# [TASK INSTRUCTIONS]
How many lines of the listing below contain "badge"? State the number alone.

═══ INFORMATION SUPPLIED ═══

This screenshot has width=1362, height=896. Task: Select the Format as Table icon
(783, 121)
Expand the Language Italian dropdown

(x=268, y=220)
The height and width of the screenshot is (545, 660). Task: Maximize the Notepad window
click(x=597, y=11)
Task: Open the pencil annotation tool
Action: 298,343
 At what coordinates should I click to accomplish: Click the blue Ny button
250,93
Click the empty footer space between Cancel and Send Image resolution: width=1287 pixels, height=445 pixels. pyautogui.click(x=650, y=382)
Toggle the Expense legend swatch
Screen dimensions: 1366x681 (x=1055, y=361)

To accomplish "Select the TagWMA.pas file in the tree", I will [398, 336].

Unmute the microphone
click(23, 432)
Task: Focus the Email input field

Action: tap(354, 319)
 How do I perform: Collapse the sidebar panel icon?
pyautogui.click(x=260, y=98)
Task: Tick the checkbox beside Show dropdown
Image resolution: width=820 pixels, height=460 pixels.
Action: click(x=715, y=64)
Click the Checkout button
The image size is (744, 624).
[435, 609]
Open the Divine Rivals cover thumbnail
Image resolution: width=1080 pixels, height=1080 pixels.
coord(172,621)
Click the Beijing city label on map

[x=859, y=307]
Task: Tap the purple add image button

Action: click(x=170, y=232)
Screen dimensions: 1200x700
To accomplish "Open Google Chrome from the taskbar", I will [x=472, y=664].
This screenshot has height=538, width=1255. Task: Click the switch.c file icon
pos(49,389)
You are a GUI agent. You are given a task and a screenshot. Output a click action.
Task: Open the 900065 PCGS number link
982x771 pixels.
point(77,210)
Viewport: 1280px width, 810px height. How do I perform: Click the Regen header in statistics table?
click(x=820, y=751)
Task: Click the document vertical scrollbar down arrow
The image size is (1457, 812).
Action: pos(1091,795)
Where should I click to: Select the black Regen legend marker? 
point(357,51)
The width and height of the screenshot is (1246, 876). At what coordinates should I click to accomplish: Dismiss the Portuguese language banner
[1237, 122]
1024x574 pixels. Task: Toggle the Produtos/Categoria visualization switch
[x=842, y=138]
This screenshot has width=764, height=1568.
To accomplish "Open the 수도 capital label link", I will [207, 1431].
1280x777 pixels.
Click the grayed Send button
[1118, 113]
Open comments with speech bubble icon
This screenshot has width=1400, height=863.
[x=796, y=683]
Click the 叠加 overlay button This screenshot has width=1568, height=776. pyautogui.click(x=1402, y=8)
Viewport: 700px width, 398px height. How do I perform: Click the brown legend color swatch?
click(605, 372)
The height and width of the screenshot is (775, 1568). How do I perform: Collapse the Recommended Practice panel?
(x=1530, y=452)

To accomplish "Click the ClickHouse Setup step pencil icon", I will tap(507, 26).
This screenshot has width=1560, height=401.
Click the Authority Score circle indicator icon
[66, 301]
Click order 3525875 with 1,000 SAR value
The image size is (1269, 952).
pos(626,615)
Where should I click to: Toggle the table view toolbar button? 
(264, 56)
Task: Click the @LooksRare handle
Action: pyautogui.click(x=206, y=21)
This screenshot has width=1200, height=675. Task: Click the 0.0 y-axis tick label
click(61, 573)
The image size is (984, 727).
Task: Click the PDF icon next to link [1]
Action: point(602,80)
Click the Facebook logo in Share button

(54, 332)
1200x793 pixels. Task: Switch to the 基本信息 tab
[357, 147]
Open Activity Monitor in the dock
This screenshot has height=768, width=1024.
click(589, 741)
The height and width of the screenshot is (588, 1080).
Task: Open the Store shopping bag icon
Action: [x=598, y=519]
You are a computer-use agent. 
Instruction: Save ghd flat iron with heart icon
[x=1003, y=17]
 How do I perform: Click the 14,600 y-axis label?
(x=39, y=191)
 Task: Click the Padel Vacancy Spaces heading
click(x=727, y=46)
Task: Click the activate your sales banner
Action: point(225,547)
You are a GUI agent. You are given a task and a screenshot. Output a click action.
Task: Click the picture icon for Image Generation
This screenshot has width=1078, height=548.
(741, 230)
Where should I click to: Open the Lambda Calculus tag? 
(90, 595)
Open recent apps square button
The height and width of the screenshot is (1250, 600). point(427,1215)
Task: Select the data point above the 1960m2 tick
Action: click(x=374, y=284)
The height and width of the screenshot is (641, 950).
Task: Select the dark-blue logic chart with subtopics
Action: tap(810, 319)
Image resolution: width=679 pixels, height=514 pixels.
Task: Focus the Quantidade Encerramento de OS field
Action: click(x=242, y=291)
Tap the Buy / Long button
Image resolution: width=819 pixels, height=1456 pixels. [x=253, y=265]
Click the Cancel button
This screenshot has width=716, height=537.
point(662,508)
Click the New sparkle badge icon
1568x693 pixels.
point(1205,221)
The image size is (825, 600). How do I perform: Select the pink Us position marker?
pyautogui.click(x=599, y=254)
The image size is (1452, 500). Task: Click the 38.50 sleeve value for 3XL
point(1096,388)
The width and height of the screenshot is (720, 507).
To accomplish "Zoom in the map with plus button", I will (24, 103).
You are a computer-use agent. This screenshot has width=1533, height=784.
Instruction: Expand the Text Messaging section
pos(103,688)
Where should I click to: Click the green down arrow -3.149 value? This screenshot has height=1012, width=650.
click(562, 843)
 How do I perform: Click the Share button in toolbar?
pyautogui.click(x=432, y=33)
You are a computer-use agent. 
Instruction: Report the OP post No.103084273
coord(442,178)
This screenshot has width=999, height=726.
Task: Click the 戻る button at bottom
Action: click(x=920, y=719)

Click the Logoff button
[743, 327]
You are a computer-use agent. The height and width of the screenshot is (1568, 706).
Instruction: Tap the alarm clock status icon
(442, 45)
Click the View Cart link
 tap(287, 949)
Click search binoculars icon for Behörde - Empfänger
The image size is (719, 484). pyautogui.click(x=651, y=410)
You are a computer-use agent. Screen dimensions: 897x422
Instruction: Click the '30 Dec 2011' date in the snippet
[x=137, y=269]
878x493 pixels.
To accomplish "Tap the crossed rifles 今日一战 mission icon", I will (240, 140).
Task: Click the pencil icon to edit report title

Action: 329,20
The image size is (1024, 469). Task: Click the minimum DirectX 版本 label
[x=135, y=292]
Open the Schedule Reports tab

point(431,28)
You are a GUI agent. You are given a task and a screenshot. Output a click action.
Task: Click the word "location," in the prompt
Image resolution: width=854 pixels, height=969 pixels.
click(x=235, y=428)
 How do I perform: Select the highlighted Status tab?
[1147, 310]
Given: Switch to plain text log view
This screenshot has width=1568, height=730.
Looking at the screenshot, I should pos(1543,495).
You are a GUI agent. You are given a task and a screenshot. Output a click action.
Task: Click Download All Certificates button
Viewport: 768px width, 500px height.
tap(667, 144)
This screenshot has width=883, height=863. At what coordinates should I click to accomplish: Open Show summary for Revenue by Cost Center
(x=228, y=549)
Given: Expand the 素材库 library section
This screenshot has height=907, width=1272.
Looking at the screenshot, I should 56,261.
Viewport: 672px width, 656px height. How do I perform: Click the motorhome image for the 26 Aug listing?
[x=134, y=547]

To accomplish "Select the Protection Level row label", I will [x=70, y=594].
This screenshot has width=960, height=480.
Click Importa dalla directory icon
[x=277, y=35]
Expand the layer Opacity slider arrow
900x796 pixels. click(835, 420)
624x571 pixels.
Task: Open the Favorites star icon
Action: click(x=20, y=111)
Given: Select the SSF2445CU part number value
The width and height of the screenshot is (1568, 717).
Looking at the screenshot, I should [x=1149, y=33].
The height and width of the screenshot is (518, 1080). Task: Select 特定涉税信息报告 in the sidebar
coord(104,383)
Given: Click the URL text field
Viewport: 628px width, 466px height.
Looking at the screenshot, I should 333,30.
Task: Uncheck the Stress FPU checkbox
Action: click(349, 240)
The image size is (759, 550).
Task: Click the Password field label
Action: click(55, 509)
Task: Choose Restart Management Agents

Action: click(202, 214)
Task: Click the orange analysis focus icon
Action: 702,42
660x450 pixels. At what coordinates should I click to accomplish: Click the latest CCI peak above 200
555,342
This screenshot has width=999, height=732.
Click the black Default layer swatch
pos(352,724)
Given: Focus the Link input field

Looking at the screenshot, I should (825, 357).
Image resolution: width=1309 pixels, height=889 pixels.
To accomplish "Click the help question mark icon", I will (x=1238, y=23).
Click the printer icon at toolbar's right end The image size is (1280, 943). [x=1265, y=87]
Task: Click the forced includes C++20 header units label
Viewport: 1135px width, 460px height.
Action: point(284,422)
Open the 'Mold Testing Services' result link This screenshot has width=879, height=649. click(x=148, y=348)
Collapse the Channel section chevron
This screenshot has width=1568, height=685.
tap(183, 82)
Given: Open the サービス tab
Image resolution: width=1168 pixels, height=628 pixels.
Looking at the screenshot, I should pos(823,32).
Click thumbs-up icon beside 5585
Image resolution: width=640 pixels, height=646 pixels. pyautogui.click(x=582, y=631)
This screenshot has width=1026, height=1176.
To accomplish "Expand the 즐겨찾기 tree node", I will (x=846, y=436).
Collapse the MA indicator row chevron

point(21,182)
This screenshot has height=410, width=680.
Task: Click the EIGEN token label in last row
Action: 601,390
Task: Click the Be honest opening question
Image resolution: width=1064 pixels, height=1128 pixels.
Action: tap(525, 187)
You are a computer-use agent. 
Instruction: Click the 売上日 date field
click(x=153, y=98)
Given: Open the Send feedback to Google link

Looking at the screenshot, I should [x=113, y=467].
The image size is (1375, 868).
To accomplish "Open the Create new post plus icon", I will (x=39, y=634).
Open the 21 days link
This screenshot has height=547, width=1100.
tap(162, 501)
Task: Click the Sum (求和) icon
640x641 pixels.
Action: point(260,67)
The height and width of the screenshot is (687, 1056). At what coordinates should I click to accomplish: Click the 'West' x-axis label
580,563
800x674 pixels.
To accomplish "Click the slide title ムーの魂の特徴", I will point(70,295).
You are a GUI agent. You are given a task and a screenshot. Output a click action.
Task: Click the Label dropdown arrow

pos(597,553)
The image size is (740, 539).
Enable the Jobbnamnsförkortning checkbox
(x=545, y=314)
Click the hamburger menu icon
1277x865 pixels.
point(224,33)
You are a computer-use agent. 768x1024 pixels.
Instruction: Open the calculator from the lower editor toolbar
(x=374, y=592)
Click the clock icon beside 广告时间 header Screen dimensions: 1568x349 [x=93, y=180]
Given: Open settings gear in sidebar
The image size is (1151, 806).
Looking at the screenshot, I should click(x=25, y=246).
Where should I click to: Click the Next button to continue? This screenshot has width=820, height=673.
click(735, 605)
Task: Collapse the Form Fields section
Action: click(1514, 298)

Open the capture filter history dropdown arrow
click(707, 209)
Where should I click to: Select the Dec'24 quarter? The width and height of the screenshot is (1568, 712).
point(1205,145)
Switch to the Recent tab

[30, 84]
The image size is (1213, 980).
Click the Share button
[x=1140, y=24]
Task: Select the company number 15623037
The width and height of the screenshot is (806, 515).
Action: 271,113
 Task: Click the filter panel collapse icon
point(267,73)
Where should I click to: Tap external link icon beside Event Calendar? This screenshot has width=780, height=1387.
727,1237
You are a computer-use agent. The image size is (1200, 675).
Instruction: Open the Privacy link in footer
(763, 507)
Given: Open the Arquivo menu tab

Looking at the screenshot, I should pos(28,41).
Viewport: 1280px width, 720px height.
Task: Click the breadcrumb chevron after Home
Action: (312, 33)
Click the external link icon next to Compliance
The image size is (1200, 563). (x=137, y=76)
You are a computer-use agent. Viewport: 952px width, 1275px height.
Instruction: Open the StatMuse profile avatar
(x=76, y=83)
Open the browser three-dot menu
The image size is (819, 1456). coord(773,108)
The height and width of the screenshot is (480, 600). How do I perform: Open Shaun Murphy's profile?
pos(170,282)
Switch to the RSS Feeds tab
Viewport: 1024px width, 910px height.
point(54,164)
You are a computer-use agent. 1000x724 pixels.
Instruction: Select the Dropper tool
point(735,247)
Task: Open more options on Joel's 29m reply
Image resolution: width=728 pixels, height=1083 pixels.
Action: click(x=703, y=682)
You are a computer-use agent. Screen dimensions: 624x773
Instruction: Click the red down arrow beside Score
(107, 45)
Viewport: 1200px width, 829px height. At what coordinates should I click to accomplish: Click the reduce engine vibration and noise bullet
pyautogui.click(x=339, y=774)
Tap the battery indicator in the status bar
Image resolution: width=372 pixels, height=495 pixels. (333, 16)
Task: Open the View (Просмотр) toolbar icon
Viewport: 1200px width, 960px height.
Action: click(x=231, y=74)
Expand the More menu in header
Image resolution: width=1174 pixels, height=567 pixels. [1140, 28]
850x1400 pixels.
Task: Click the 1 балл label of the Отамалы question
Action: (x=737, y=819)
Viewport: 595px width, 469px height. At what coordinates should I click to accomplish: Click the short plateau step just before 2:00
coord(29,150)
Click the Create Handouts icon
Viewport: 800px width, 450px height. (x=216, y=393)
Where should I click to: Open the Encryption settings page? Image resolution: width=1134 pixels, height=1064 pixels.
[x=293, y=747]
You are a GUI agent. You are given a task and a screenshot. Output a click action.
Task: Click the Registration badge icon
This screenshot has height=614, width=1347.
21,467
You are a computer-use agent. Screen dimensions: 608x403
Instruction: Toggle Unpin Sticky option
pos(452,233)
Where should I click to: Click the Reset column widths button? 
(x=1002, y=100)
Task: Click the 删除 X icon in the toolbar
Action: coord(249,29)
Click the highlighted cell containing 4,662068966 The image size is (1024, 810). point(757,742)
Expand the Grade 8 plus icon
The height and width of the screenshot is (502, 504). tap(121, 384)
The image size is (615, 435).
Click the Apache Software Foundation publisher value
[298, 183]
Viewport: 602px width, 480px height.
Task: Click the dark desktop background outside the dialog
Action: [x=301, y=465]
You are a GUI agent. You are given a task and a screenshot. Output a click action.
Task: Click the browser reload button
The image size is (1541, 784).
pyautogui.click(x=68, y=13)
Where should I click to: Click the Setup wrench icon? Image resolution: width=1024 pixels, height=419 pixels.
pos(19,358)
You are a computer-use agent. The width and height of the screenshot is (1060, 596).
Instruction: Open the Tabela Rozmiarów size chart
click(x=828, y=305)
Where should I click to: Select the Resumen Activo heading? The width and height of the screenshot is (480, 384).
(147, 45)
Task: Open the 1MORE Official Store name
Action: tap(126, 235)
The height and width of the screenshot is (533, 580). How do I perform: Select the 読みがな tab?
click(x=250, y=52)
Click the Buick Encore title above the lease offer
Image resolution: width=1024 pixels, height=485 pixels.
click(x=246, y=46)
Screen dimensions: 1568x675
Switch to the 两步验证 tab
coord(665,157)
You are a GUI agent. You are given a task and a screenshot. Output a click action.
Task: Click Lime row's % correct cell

═══

# [ANSWER TO THIS EXERCISE]
2